SHORT TASK 1: Condense the paragraph of the essay scoring notebook that begins "The Learning Agency Lab - Automated Essay Scoring 2.0" into a short bulleted list that keeps its main facts.
SHORT TASK 2: According to the essay scoring notebook, which two organizations host the competition?
SHORT TASK 3: In the essay scoring notebook, duplicate the passage starting with "import datasets" and going on through "replacing hardcoded values.".

# General context

The [Learning Agency Lab - Automated Essay Scoring 2.0](https://www.kaggle.com/competitions/learning-agency-lab-automated-essay-scoring-2/overview) competition aims to enhance automated essay grading systems to support overburdened teachers, especially in underserved communities. It addresses the limitations of previous efforts by using a larger, more diverse dataset to improve scoring accuracy and fairness. Hosted by Vanderbilt University and The Learning Agency Lab, the competition seeks to develop open-source tools that provide timely feedback to students and integrate more effectively into real-world educational settings. This initiative represents a significant advancement in educational technology, promoting equitable access to reliable automated essay scoring.

In this notebook, I conducted exploratory data analysis and developed models using the Deberta V3 architecture ([He et al., 2021](https://arxiv.org/abs/2111.09543)). Additionally, I utilized the Hugging Face `datasets` library in conjunction with PyTorch's `DataLoader` for efficient data handling. I established a training loop using native PyTorch functionalities and modeled the outputs as ordinal values to account for their inherent order.

**Todo: add some result**

# Inclusion and global variables

In [1]:
import os
import math
from dataclasses import dataclass, field
from pathlib import Path
from typing import List, Any
import logging

import matplotlib.pyplot as plt
import matplotlib as mpl
import seaborn as sns

import numpy as np
import pandas as pd

import torch
import torch.utils
import torch.utils.data
import torch.nn as nn
from torch.optim import AdamW
from torch.utils.data import (
    DataLoader,
)

from sklearn.model_selection import train_test_split
import polars as pl

from transformers import (
    AutoTokenizer,
    AutoModelForSequenceClassification,
    AutoModel,
    DataCollatorWithPadding,
)
import datasets
from datasets import Dataset, DatasetDict
# from peft import LoraConfig 

from sklearn.utils.estimator_checks import check_estimator
from sklearn.base import (
    BaseEstimator,
    ClassifierMixin,
)

## Set and define global configuration

In this section, I set up a configuration builder that utilizes the Python data class `ConfigurationSetting` to enhance the code's flexibility. This approach allows the code to run with specific configurations in dedicated environments. The instance of `ConfigurationSetting` created by the builder is used throughout the code, replacing hardcoded values.

In [2]:
DATABRICKS_STR      = "DATABRICKS"
KAGGLE_STR          = "KAGGLE"
LOCAL_STR           = "LOCAL"
MATPLOTBLUE         = "#1f77b4"
SEED                = 1010
DEVICE              = "cuda" if torch.cuda.is_available() else "cpu"

SOURCE EXCERPT:
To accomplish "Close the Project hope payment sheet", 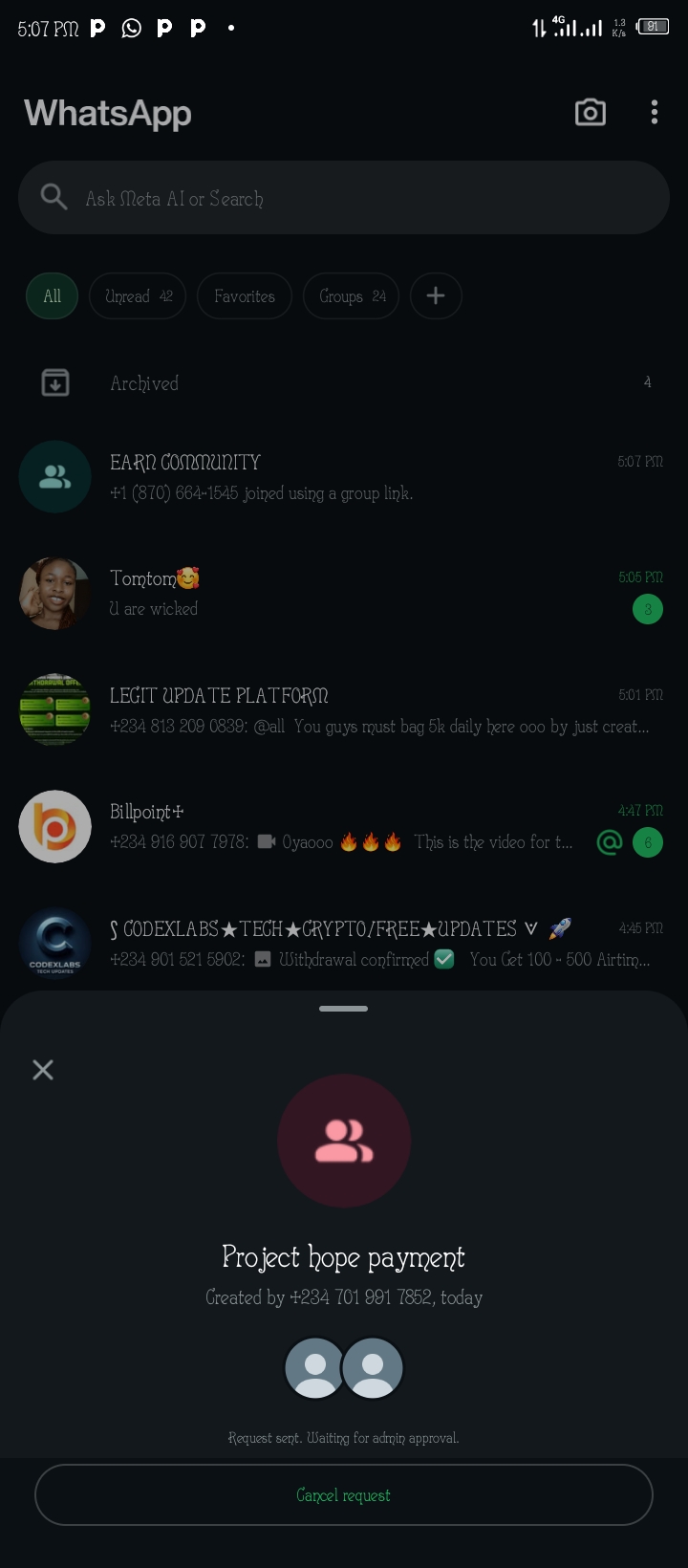I will click(43, 1070).
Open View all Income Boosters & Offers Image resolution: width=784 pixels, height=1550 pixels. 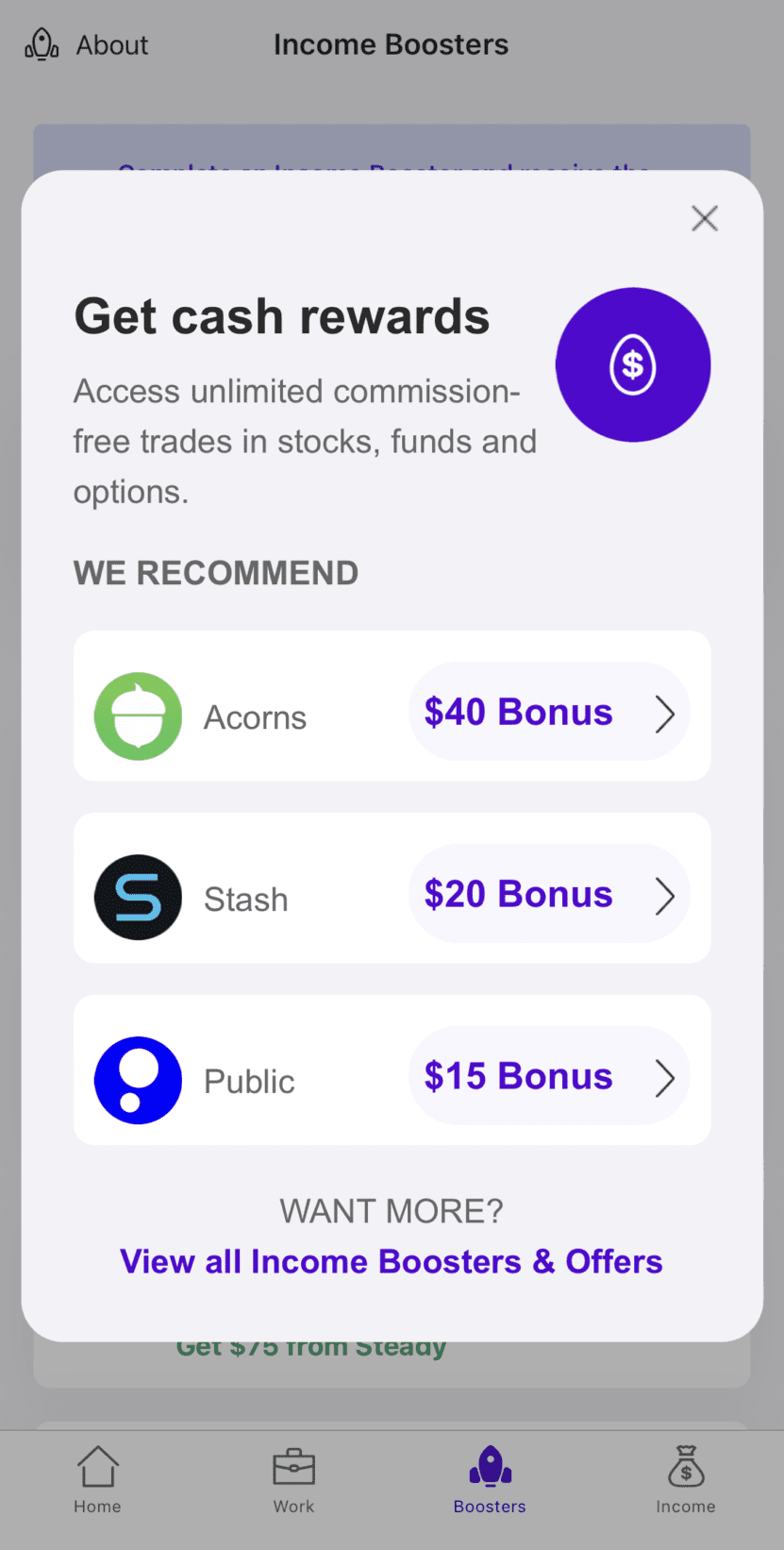(391, 1261)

RIGHT ANSWER 1:
- The competition aims to improve automated essay grading to support overburdened teachers, especially in underserved communities.
- It uses a larger, more diverse dataset than earlier efforts to improve scoring accuracy and fairness.
- Vanderbilt University and The Learning Agency Lab host it.
- It seeks open-source tools that give students timely feedback and fit better into real-world educational settings.
- It is a significant advance in educational technology that promotes equitable access to reliable automated essay scoring.

RIGHT ANSWER 2: Vanderbilt University and The Learning Agency Lab.

RIGHT ANSWER 3:
import datasets
from datasets import Dataset, DatasetDict
# from peft import LoraConfig 

from sklearn.utils.estimator_checks import check_estimator
from sklearn.base import (
    BaseEstimator,
    ClassifierMixin,
)

## Set and define global configuration

In this section, I set up a configuration builder that utilizes the Python data class `ConfigurationSetting` to enhance the code's flexibility. This approach allows the code to run with specific configurations in dedicated environments. The instance of `ConfigurationSetting` created by the builder is used throughout the code, replacing hardcoded values.